NOTES TO CONSOLIDATED FINANCIAL STATEMENTS
(UNAUDITED)

Note 15 — Earnings per Share

Basic earnings per share of common stock is computed by dividing net income by the weighted average number of shares of common stock outstanding during the year. Except when the effect would be anti-dilutive, the diluted earnings per share include the impact of convertible preferred stock, restricted stock and other common stock equivalents. The following table sets forth the calculation of basic and diluted earnings per share (“EPS”) (in thousands, except per share data):

       
  Three Months Ended
March 31,
  Nine Months Ended
March 31,
     2013   2012   2013   2012
Net income   $ 40,436     $ 91,252     $ 100,028     $ 254,672  
Preferred stock dividends     2,873       2,739       8,623       10,151  
Induced Conversion of Preferred Stock           6,058             6,058  
Net income available for common stockholders   $ 37,563     $ 82,455     $ 91,405     $ 238,463  
Weighted average shares outstanding for basic EPS     79,365       77,454       79,280       76,803  
Add dilutive securities     8,151       9,899       8,191       10,382  
Weighted average shares outstanding for
diluted EPS
    87,516       87,353       87,471       87,185  
Earnings per share
                                   
Basic   $ 0.47     $ 1.06     $ 1.15     $ 3.10  
Diluted   $ 0.46     $ 1.04     $ 1.14     $ 2.92  

Note 16 — Commitments and Contingencies

Litigation.  We are involved in various legal proceedings and claims, which arise in the ordinary course of our business. We do not believe the ultimate resolution of any such actions will have a material effect on our consolidated financial position, results of operations or cash flows.

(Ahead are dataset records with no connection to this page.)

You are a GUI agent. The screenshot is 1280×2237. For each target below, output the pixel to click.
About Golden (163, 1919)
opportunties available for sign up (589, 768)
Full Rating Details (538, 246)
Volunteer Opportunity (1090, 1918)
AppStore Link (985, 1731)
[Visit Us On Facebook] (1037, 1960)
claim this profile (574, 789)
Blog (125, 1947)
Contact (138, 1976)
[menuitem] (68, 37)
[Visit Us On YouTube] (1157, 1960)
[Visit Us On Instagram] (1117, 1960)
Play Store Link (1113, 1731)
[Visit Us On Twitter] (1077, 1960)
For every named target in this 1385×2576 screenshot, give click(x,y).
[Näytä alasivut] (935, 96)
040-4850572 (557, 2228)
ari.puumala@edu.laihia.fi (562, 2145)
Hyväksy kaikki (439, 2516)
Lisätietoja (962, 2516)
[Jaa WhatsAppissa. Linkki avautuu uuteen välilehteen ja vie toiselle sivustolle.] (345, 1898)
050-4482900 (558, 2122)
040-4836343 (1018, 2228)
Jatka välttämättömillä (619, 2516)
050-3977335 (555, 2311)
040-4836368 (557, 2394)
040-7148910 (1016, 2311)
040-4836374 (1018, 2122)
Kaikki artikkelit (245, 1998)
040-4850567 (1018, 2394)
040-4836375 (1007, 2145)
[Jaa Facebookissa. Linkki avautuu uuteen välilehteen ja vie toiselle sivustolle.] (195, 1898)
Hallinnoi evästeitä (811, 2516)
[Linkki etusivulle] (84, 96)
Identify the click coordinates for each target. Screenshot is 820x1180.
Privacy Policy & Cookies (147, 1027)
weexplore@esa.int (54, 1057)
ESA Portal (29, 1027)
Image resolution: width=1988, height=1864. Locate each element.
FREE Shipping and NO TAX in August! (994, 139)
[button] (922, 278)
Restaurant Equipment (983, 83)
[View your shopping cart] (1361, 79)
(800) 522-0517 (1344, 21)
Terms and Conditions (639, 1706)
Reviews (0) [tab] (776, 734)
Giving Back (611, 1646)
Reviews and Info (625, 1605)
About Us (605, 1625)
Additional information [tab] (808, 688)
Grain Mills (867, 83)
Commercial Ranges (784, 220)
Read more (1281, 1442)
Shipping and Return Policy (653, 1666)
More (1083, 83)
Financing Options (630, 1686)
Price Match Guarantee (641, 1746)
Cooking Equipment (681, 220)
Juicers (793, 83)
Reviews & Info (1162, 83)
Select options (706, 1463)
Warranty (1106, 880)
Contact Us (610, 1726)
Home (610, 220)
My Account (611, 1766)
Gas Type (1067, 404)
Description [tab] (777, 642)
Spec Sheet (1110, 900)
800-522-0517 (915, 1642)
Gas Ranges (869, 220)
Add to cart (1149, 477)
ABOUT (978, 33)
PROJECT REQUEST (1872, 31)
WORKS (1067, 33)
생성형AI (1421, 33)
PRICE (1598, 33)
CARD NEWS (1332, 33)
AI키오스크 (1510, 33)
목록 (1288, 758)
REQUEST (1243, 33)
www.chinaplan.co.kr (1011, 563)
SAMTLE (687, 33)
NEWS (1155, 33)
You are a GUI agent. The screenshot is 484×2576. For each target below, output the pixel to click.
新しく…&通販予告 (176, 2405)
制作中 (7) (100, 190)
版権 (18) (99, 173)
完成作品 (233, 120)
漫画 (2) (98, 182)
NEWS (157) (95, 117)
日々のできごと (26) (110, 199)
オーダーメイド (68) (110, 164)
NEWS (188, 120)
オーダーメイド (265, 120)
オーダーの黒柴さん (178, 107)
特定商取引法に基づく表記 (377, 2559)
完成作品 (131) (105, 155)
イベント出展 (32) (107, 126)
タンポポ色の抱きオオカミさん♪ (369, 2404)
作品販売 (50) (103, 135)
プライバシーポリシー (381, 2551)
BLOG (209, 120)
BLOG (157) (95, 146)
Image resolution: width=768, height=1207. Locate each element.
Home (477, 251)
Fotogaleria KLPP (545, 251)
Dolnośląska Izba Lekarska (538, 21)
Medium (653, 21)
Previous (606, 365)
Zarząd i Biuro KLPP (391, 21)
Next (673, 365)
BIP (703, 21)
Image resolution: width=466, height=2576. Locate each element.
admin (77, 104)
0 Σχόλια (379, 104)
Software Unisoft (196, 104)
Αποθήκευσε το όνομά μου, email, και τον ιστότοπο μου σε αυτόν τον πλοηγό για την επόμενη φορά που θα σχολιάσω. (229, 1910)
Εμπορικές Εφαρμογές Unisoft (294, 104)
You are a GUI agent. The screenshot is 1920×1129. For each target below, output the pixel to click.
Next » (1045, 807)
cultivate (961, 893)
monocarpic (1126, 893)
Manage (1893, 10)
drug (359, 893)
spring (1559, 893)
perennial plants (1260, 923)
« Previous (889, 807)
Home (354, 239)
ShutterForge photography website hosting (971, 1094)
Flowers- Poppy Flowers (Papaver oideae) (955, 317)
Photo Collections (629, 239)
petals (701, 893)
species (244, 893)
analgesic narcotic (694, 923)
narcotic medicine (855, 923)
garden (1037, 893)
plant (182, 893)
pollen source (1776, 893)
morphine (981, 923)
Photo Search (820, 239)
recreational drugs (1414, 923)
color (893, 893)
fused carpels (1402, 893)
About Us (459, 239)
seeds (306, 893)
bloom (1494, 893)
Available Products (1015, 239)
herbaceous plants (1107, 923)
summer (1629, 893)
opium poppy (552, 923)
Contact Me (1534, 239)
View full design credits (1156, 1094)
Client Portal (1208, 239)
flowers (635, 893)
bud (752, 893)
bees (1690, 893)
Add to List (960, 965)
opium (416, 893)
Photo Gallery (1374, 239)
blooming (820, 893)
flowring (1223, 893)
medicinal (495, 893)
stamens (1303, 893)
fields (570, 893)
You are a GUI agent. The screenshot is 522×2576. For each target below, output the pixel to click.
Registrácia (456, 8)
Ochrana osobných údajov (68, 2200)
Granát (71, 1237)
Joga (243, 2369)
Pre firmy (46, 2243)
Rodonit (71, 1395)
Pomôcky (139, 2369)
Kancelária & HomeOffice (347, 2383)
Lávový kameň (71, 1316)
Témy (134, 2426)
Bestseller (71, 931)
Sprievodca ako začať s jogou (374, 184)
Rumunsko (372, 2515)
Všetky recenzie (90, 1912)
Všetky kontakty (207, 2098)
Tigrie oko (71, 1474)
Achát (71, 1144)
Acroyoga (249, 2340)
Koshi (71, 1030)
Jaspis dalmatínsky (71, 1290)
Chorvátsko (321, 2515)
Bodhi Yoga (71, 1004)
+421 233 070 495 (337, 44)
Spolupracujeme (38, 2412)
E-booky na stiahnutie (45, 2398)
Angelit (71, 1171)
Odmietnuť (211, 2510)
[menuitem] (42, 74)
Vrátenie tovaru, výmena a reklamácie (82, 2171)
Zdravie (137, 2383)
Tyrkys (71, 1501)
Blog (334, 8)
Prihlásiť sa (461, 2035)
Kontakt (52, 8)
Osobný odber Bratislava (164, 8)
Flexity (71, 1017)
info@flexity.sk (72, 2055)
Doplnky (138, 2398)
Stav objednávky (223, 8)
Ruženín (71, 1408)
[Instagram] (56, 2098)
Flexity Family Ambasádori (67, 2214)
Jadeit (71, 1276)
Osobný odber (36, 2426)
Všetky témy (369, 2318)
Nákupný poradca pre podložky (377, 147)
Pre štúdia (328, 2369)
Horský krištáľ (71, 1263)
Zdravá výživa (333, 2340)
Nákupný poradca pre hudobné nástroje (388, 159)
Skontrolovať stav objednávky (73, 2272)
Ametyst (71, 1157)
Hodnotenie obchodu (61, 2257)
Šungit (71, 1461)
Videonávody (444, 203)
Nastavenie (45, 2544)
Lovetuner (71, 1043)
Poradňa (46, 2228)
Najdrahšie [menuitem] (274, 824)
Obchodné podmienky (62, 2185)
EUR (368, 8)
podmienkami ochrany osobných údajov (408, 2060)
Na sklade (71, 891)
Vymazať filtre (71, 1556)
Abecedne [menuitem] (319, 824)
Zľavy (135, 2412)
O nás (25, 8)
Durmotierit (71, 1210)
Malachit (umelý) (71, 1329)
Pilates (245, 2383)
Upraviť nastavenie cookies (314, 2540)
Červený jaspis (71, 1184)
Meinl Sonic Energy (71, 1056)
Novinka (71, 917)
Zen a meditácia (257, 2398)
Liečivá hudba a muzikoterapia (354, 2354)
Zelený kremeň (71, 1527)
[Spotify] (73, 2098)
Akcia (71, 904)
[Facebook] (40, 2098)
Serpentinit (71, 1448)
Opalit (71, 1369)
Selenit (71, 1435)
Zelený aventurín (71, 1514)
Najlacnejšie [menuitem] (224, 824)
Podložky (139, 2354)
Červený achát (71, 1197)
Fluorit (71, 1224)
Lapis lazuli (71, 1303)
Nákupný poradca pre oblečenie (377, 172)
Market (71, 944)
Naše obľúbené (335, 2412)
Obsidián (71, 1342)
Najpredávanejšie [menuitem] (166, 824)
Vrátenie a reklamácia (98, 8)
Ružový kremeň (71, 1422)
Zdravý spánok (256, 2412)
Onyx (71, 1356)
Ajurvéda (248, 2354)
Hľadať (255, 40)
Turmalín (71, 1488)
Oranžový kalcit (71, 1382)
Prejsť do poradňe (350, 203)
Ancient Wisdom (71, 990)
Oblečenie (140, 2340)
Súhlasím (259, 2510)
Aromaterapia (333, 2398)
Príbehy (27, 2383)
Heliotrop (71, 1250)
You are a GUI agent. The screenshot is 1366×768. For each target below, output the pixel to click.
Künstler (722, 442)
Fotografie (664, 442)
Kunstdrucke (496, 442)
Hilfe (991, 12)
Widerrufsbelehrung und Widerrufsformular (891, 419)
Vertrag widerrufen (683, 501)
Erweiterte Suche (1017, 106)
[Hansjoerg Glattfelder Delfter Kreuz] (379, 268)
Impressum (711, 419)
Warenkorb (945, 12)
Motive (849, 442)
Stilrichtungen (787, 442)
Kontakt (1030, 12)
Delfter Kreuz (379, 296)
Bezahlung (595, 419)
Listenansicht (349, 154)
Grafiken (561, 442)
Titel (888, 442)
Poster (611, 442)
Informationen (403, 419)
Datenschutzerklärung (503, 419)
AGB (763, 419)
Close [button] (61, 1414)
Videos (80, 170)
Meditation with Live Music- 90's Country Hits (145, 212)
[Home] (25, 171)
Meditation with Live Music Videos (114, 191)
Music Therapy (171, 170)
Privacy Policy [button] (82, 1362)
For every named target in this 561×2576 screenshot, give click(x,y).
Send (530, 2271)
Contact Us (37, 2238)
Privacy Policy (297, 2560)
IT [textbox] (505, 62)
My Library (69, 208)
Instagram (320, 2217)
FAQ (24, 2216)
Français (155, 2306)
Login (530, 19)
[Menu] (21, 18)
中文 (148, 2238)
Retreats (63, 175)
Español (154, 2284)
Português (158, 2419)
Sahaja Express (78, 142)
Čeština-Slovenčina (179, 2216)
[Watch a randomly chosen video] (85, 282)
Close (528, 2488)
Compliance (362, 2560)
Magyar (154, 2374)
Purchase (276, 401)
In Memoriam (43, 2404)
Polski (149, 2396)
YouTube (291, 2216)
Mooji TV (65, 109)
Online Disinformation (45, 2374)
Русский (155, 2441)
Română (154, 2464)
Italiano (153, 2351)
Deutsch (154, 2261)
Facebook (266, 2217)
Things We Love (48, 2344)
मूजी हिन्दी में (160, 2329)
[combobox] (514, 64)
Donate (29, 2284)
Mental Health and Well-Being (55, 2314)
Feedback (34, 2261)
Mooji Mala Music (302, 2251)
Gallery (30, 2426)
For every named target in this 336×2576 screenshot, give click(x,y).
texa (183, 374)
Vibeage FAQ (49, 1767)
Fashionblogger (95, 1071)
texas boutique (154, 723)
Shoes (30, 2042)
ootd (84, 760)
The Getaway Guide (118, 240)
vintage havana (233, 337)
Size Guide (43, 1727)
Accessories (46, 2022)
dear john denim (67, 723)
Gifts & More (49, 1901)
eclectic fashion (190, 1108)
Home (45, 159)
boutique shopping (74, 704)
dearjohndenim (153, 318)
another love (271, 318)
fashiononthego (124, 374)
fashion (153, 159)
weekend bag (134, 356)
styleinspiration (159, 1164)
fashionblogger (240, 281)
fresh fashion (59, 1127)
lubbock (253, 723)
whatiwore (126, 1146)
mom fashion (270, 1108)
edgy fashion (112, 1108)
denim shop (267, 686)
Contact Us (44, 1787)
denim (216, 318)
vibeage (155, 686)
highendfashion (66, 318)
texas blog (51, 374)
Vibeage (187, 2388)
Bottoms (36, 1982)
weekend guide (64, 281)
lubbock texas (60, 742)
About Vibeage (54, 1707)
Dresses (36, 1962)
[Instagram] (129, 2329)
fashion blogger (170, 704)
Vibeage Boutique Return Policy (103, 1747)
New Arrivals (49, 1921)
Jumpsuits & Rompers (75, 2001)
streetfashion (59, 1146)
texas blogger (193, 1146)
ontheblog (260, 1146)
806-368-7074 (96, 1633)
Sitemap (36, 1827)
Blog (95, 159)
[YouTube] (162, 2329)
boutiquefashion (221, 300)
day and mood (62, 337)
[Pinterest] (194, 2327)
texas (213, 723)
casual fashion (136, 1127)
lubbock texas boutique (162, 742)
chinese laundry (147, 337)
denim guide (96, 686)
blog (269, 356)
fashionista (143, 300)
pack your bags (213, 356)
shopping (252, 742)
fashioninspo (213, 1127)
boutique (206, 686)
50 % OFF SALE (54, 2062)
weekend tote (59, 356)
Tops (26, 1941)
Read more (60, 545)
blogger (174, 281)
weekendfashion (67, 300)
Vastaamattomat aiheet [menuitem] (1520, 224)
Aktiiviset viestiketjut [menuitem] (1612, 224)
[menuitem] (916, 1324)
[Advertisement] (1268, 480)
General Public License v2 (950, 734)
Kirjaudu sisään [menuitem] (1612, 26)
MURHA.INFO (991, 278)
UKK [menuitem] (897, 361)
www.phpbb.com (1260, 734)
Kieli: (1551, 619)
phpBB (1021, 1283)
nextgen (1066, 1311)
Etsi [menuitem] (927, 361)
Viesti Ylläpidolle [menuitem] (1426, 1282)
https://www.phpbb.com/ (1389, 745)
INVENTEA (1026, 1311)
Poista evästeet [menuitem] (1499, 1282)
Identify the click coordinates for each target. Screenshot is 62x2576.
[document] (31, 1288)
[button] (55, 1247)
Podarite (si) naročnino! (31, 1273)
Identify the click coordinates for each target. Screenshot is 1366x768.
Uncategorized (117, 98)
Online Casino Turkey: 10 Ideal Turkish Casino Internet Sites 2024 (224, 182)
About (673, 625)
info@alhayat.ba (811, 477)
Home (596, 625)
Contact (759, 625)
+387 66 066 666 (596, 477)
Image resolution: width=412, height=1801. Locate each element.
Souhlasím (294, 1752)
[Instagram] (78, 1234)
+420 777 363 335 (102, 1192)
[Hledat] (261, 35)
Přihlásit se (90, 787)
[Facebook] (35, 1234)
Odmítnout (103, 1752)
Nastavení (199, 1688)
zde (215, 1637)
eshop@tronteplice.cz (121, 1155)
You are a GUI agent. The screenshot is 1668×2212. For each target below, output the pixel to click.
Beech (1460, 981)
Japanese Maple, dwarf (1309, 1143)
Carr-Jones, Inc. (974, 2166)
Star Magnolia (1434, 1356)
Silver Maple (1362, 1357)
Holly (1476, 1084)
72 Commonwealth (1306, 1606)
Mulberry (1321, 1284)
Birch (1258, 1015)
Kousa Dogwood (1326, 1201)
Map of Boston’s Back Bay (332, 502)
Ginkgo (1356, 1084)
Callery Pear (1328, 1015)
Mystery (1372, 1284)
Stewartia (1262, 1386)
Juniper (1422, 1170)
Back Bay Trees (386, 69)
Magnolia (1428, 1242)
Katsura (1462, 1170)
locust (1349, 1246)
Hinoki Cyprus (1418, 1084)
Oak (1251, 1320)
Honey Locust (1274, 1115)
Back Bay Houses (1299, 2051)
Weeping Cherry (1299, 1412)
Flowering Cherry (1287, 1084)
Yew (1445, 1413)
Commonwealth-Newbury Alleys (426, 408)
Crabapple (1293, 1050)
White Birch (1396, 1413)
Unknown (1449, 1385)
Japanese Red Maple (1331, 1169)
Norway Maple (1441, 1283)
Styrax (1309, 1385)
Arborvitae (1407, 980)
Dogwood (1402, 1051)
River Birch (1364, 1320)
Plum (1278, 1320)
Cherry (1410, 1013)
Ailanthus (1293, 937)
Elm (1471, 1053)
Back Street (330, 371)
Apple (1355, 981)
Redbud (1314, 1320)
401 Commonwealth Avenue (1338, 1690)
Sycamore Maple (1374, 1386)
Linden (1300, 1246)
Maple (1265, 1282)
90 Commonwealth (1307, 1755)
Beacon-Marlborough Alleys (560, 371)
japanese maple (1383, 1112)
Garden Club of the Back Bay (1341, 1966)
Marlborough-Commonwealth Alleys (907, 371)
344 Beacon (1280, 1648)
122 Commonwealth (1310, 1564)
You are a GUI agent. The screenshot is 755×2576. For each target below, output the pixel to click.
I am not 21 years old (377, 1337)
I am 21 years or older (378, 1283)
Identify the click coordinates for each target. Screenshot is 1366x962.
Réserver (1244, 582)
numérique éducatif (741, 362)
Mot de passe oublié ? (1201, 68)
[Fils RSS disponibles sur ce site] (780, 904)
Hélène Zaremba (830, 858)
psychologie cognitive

Lease Commitments.  We have a non-cancelable operating lease for office space and other that expires on March 31, 2018. Future minimum lease commitments as of March 31, 2013 under the operating lease are as follows (in thousands):

 
Twelve Months Ended March 31,
 
2014   $ 2,821  
2015     2,980  
2016     2,776  
2017     2,849  
2018     2,559  
Thereafter     1,936  
Total   $ 15,921  

Rent expense, including rent incurred on short-term leases, for the three months ended March 31, 2013 and 2012 was $861,000 and $942,000, respectively, and for the nine months ended March 31, 2013 and 2012 was $2,122,000 and $1,839,000, respectively.

Letters of Credit and Performance Bonds.  We had $225.3 million in letters of credit and $44.4 million of performance bonds outstanding as of March 31, 2013.

Line of Credit.  Our equity method investee, EXXI M21K, of which we own 20%, is a guarantor of a $100 million line of credit entered into by M21K on February 23, 2012. See Note 5 — Equity Method Investments of Notes to Consolidated Financial Statements in this Quarterly Report.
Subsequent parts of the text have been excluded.